* [What is required]:
Without any images, output the records below verbatim.

* [Materials provided]:
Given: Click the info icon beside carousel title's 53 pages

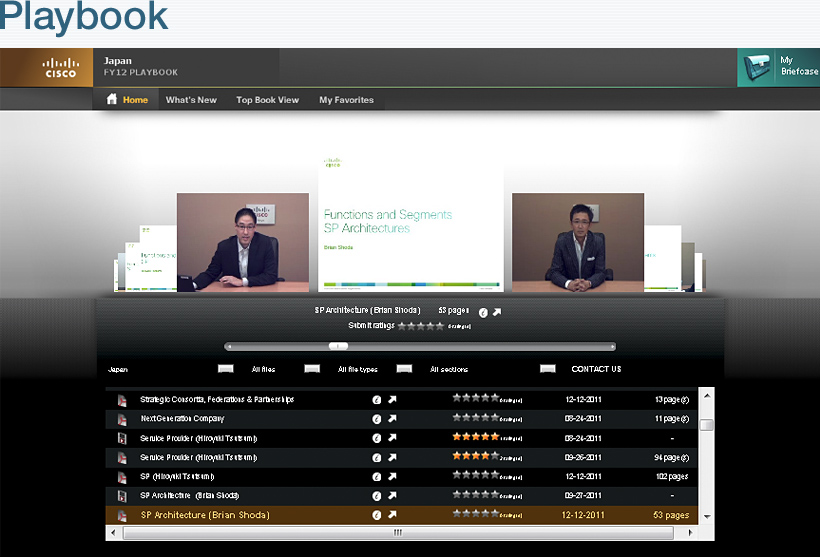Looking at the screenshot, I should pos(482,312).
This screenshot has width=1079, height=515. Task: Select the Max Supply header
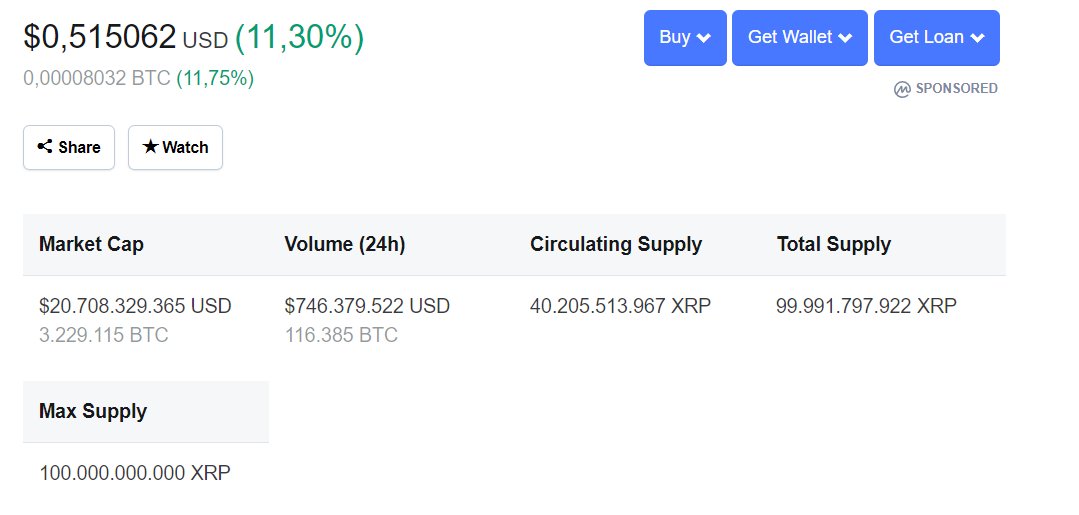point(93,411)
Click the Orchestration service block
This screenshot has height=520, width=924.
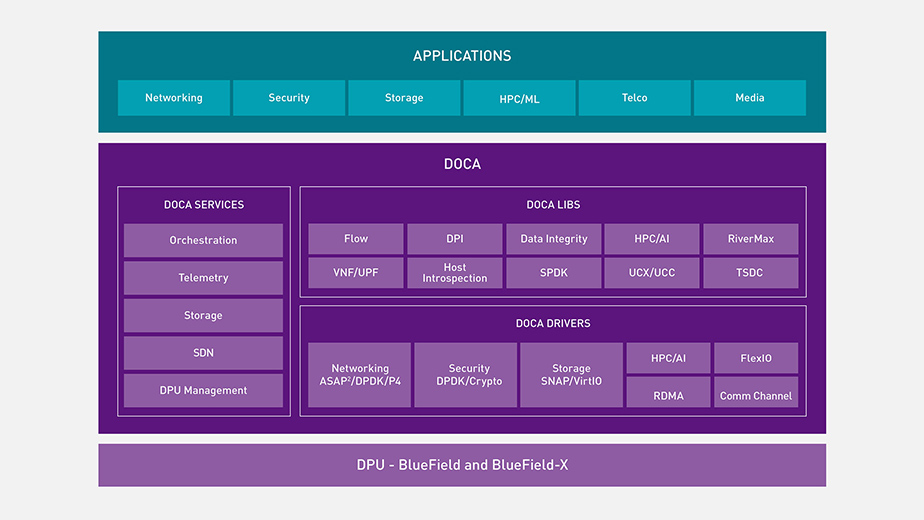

* [Exercise output]:
Given: Click the info icon beside carousel title's 53 pages

Looking at the screenshot, I should pos(482,312).
This screenshot has width=1079, height=515. Task: Select the Max Supply header
point(93,411)
Click the Orchestration service block
This screenshot has height=520, width=924.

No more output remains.